The second lap was equally uneventful, except for Christine Thorburn of the United States who suffered a slight mechanical. Her chain came off on an uphill section, bringing her to a standstill and impeding the progress of several other riders. The second lap was completed in 33'07", an average speed of 34.604 km/h.

The Brazilian Clemilda Fernandes Silva attempted to attack on the third lap, but was marked by the strongest teams. The peloton completed the third lap marginally slower, in 33'32" (average speed 34.494 km/h).

The Italian rider Tatiana Guderzo launched an attack on lap four. Katheryn Curi (USA), Oxana Kozonchuk (Russia) and Hanka Kupfernagel (Germany) responded immediately. Kupfernagel marked attacks throughout the race, attempting to ensure a sprint finish for teammate Judith Arndt, Kupfernagel had already won a gold medal in the time trial. Trixi Worrack was the second rider to drop her chain on a climb, but a passing teammate gave her a little push to get her going again. Lap four was completed nearly a minute faster than the previous lap, with an average speed 34.66 km/h.

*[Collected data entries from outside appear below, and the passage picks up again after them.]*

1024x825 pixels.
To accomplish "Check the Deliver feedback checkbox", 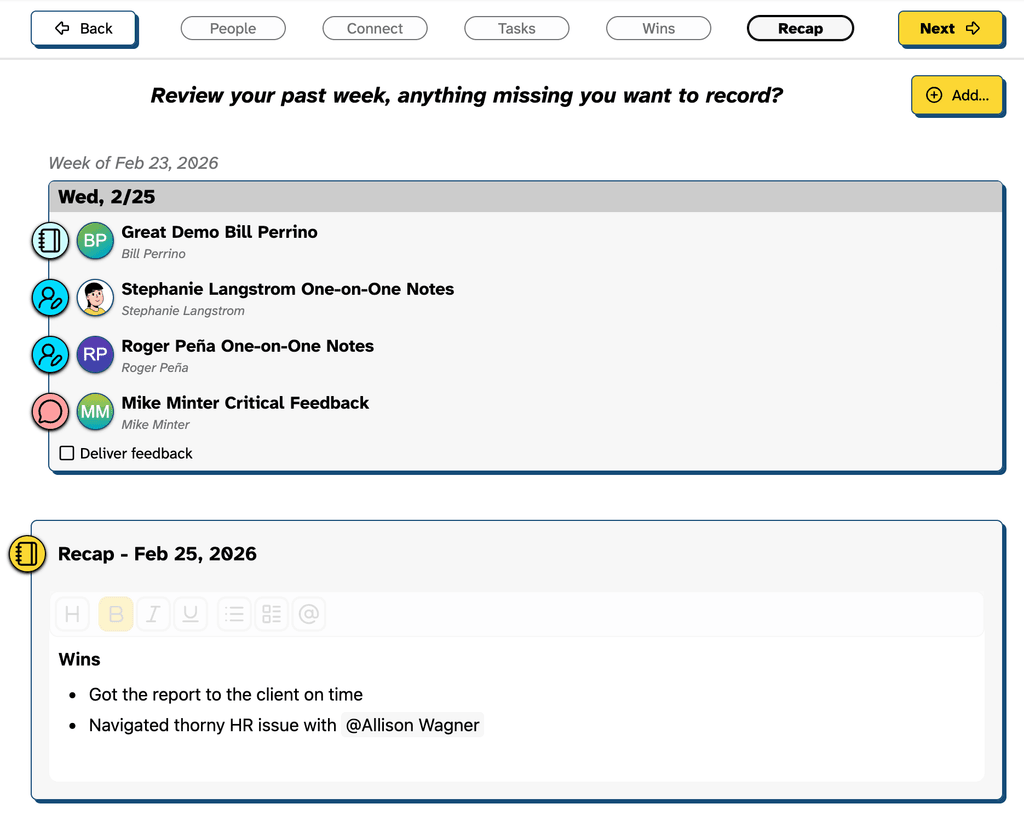I will 67,453.
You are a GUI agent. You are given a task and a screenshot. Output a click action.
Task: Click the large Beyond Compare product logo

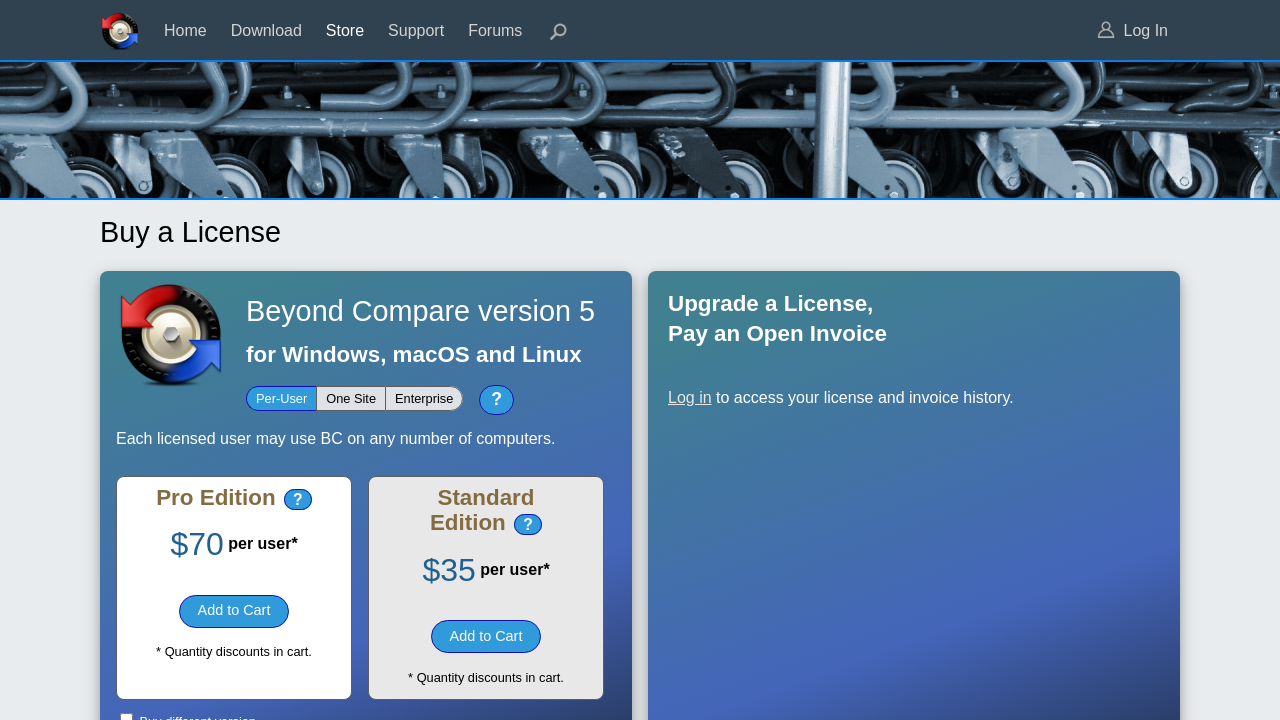tap(171, 335)
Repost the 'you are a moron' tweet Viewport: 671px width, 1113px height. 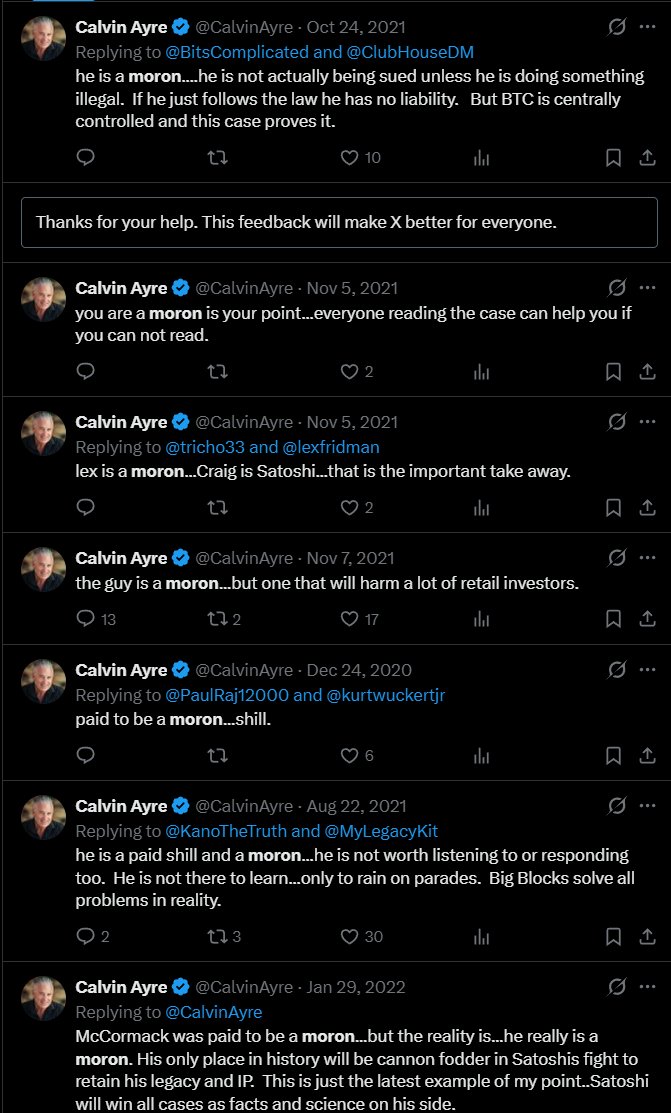pos(217,371)
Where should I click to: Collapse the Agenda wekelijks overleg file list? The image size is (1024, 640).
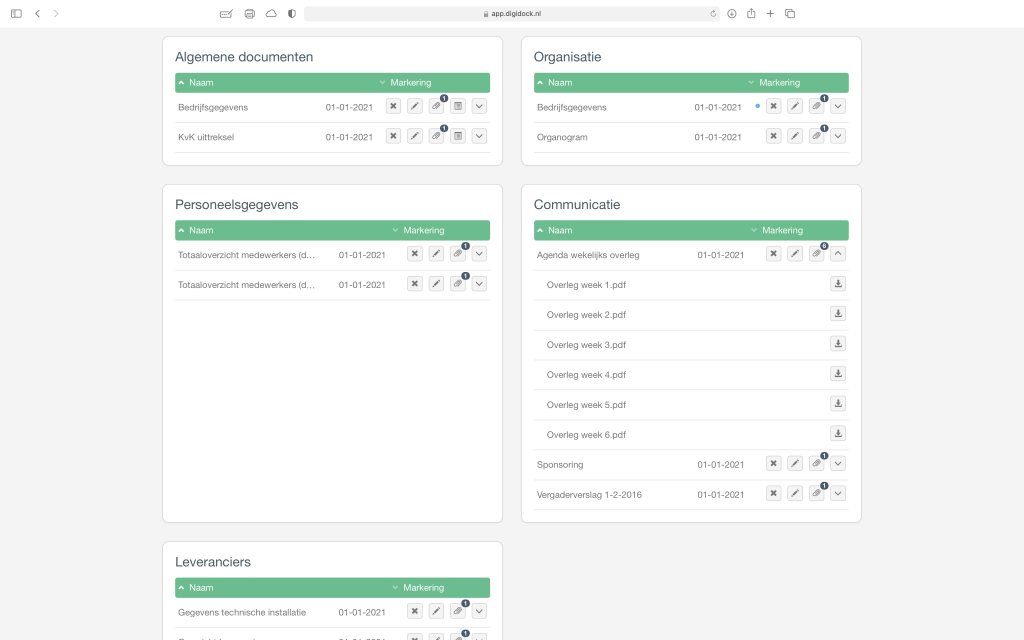[838, 253]
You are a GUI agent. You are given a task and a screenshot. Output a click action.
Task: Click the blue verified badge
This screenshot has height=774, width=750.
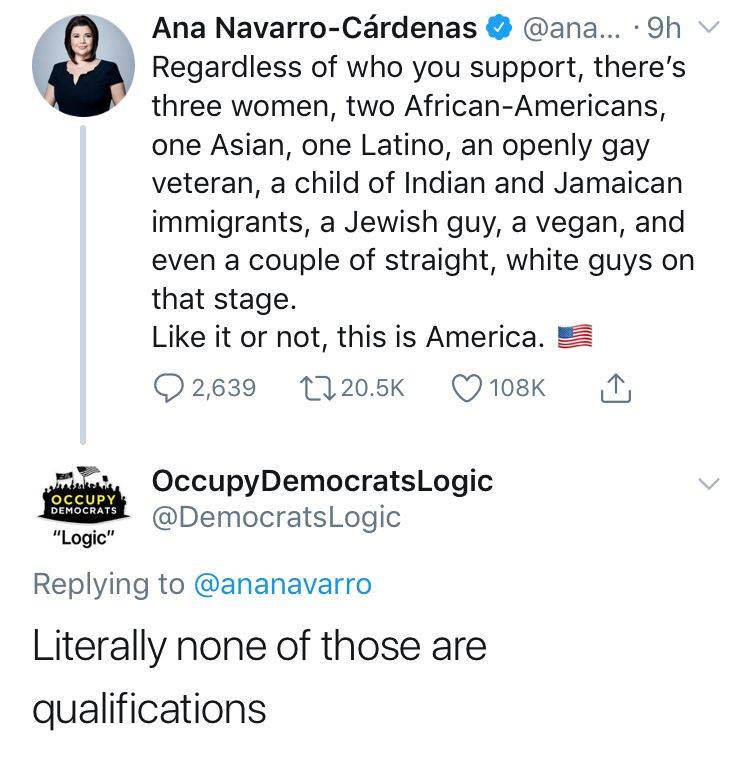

It was Guderzo who attacked again on the fifth lap, with the first serious attack of the race. She quickly built 10 second lead, which was then extended to 20 seconds. Other riders began to attack including Spaniards, Australians and Swiss riders, but the German team was trying to keep the race under control and no others were able to get away. Guderzo was within the bunch's sights when an advertising barrier was blown over, bringing down several riders, including Priska Doppmann, Maribel Moreno Allue, Regina Bruins and Edita Pučinskaitė. The peloton's rhythm was sufficiently disrupted so that Guderzo was once more able to increase her lead.

With two laps to go, Guderzo had a second lead, but it was never more than 25 seconds. Noemi Cantele was 43 seconds behind having been caught up in the crash, but with the help of her team she quickly caught up. It was the turn of the American team set the pace, as Amber Neben attacked, but Cantele went with her, driving the break as they caught and passed Guderzo, gaining 25 seconds on the bunch. But the gap began to fall as the bunch worked hard up the climbs, catching Neben and Cantele two kilometres before the start of the final lap. This penultimae lap had been the fastest so far, completed in 31'37", an average speed of 36.246 km/h.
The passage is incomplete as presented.